### TEXT PASSAGE
══════

A number of public consultations and exhibitions were held throughout 2007. Findings from these showed that although the public had several concerns regarding environmental impact 57% of attendees agreed the scheme would be necessary if the Stansted Airport expansion proceeded. Following the public consultation, the preferred route was published on 5 March 2008 and the draft orders on 27 March 2008. A pre-public inquiry meeting took place on 10 November 2008, with a public inquiry due in April 2009. However, this was delayed until further notice following BAA's appeal against the March 2009 ruling of the Competition Commission and the proposal lapsed when the application for a second runway was withdrawn by BAA in 2010.

══════

### REQUIRED ACTION 1
Reproduce the part of the passage that opens with the words containing "A number of" and closes with "BAA in 2010.".
### REQUIRED ACTION 2
According to the passage, on what date was the preferred route published?
The items are separate material from the passage.

Collected data
══════

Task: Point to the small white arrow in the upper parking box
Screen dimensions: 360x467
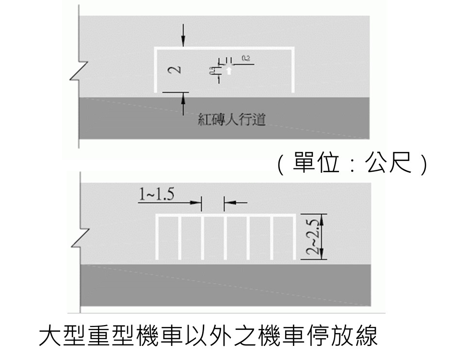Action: click(229, 71)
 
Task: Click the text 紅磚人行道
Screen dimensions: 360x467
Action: click(232, 119)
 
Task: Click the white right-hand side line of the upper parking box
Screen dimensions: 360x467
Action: click(293, 70)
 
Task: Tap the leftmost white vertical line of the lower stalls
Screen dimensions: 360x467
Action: click(157, 238)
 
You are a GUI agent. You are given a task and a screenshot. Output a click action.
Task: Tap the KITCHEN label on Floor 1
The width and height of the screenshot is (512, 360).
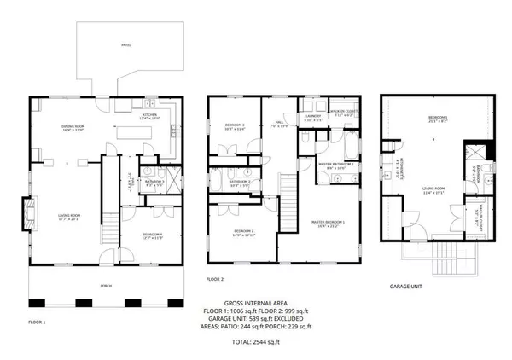click(x=149, y=113)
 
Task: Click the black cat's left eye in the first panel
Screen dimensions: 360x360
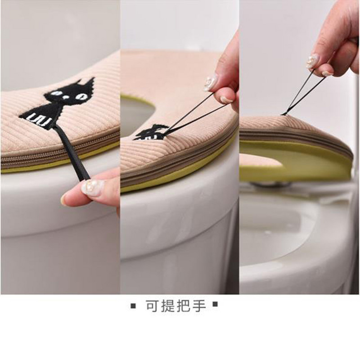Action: [x=55, y=94]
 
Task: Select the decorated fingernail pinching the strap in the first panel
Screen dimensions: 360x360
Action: [x=93, y=188]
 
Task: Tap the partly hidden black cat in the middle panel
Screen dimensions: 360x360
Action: [x=151, y=132]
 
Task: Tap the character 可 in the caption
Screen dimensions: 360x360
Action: [x=153, y=306]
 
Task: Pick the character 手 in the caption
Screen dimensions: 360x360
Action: [x=199, y=306]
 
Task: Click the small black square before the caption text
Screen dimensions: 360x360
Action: [x=133, y=306]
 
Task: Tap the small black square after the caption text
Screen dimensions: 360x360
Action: [x=215, y=305]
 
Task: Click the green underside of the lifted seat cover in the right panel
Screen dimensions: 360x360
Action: [x=298, y=161]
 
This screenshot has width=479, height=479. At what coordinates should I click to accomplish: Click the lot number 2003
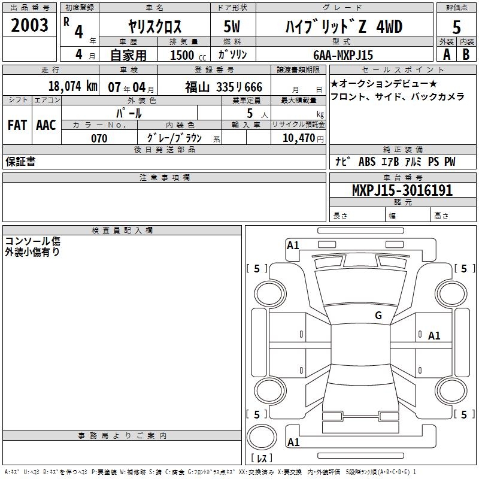[29, 25]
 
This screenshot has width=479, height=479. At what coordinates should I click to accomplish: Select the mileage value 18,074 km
[73, 86]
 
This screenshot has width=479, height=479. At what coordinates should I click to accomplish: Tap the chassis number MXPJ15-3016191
[402, 190]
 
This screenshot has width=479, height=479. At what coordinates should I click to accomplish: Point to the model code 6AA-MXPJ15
[343, 55]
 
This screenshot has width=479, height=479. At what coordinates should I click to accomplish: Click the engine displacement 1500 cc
[188, 55]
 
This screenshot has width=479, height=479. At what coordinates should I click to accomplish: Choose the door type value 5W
[232, 26]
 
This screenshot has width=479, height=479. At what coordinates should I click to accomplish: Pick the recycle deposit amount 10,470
[299, 138]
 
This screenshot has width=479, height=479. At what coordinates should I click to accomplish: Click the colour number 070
[99, 138]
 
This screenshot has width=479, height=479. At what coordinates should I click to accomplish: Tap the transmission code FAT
[17, 125]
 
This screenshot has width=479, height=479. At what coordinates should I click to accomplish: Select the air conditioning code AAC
[46, 125]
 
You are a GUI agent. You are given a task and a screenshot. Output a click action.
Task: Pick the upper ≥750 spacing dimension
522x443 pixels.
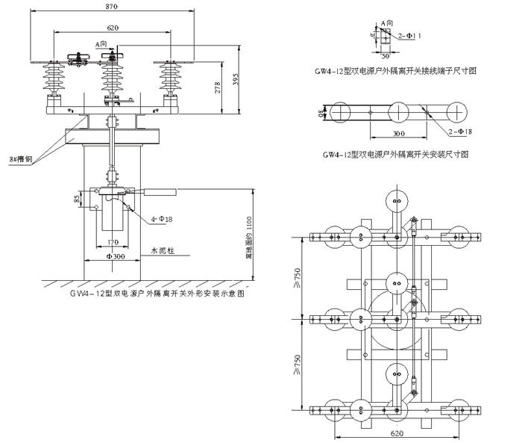[298, 279]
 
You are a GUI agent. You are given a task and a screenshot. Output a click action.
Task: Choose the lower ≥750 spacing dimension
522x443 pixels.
[298, 363]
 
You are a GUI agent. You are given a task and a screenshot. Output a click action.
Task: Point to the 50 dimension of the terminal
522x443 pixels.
[386, 55]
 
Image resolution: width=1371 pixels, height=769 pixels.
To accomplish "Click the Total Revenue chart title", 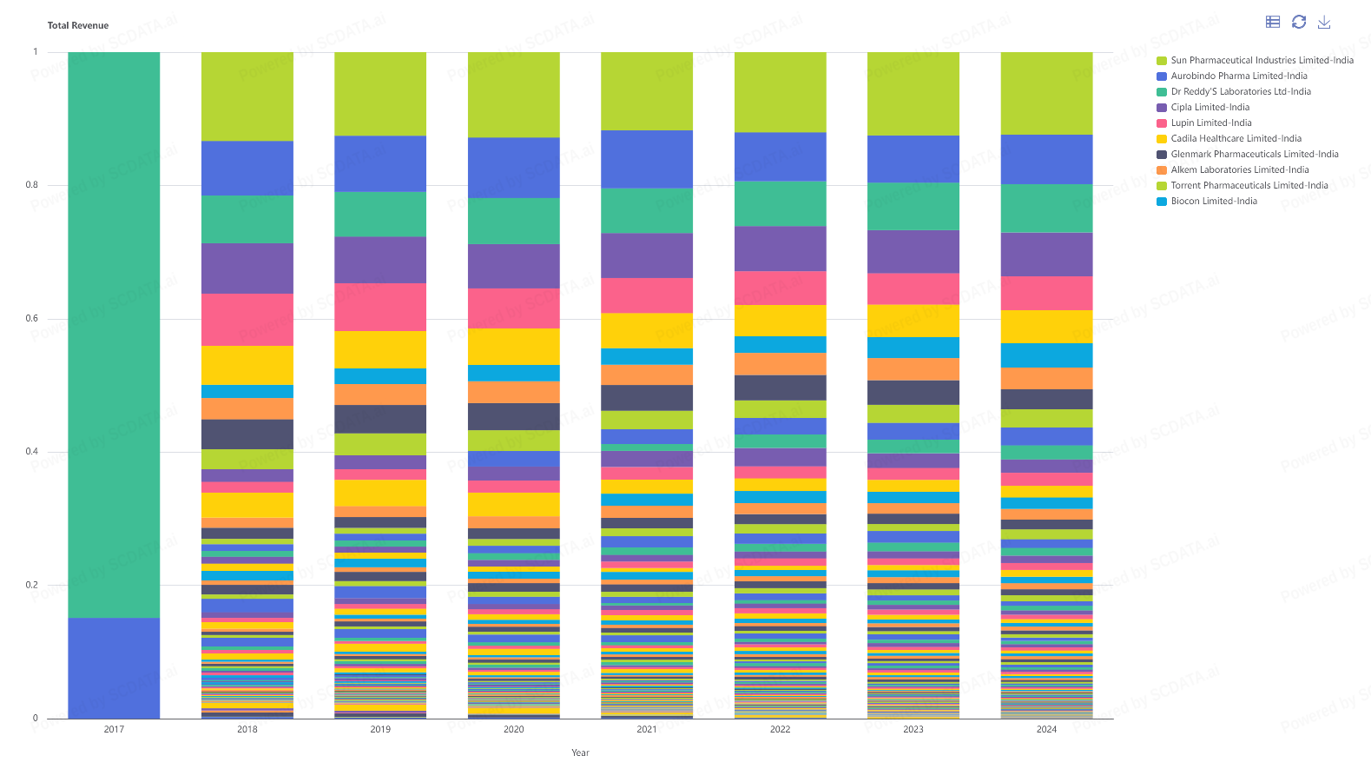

══════

### PROBLEM SOLUTION 1
A number of public consultations and exhibitions were held throughout 2007. Findings from these showed that although the public had several concerns regarding environmental impact 57% of attendees agreed the scheme would be necessary if the Stansted Airport expansion proceeded. Following the public consultation, the preferred route was published on 5 March 2008 and the draft orders on 27 March 2008. A pre-public inquiry meeting took place on 10 November 2008, with a public inquiry due in April 2009. However, this was delayed until further notice following BAA's appeal against the March 2009 ruling of the Competition Commission and the proposal lapsed when the application for a second runway was withdrawn by BAA in 2010.

### PROBLEM SOLUTION 2
5 March 2008